Nadie lo detuvo al cruzar el campo del Morro. Los soldados corrían al fuerte con urgencia a socorrer a sus compatriotas. A él ni lo miraron. La vista se le esclarecía un poco. El resto de la ciudad se movía como si nada. Todo seguía igual. No había destrucción. No había pánico, excepto por algunos vecinos chismosos que se detenían a mirar el castillo con curiosidad. Afuera del Morro no había pasado nada.

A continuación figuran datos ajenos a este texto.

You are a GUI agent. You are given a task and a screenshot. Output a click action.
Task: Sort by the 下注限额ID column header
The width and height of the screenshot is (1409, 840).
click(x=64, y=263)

Ya al final del campo, a la izquierda podía ver a los negros construyendo más muralla, y otros caminaban a laborar en la construcción del fortín de San Cristóbal. No entendía ni para qué construían más defensas. Eso solo los defendería de lo que estaba afuera, pero no de lo que estaba adentro. Solo había una manera de protegerse. Cruzó el barrio de Ballajá, el convento de los dominicos y la iglesia. Siguió caminando por la calle del Cristo, y cuando llegó a la Catedral, viró a la derecha.

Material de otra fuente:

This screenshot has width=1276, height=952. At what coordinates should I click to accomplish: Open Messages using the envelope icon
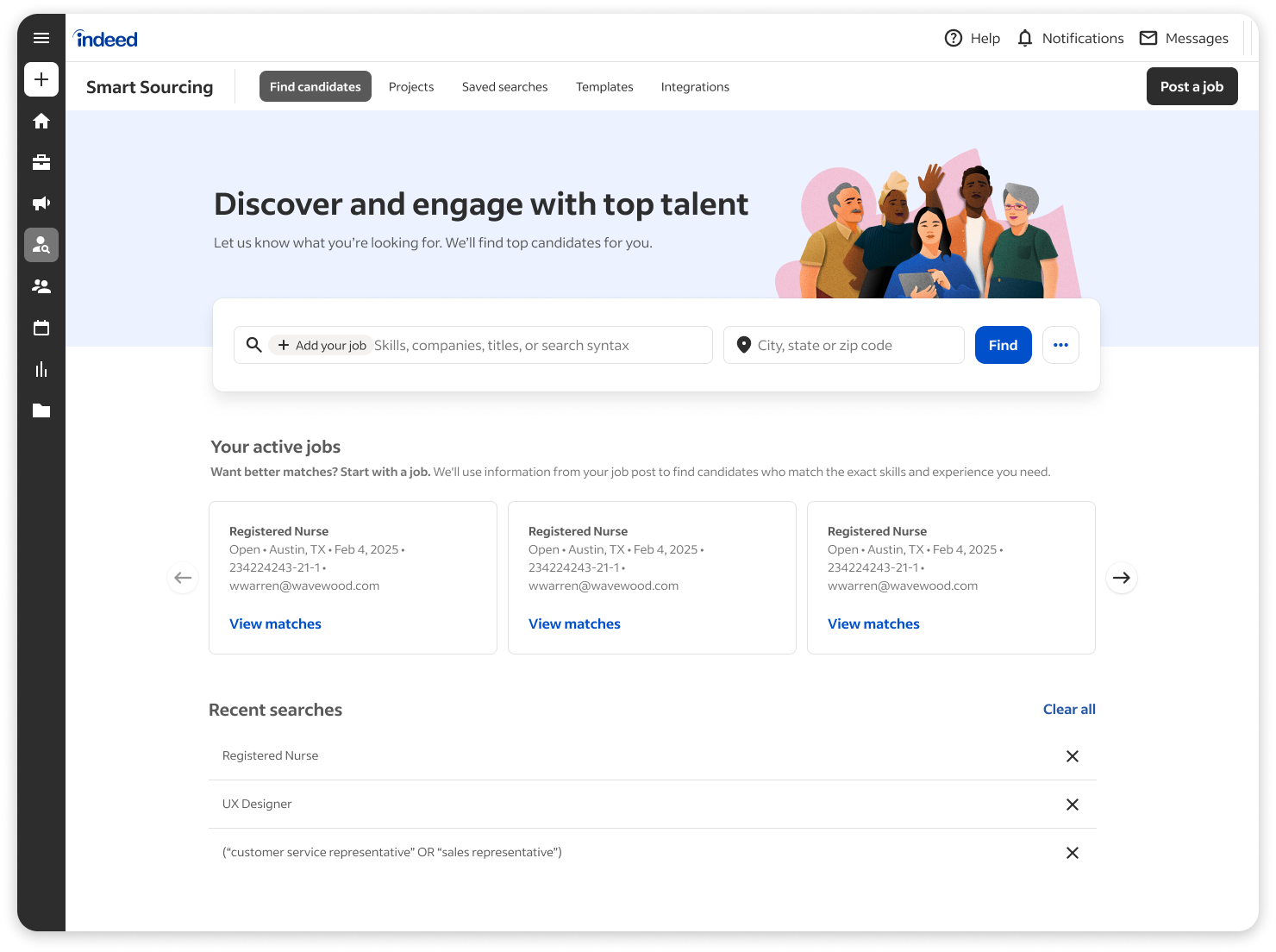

Solo había una manera de ser libre. No regresaría a aquel calabozo jamás. No regresaría a aquella maldita isleta. La puerta de la ciudad estaba abierta y por allí mismo salió y se montó en una piragua de vela en dirección a cualquier barco en la bahía. No lo obligaron a bajarse, así que supuso que estaba en alguna nave del ejército. Tenía la identificación del italiano. Con eso podría abordar cualquier barco. Con el revuelo en el fuerte, cualquier excusa bastaría. Y si eso no le funcionaba, sería un polizón. Ya no le quedaban más opciones. Diría lo que fuera, haría lo que fuera, iría a donde fuera, después de que no fuera San Juan Bautista. Lo que fuera, con tal de estar afuera. Adentro ya no le quedaba nada que buscar.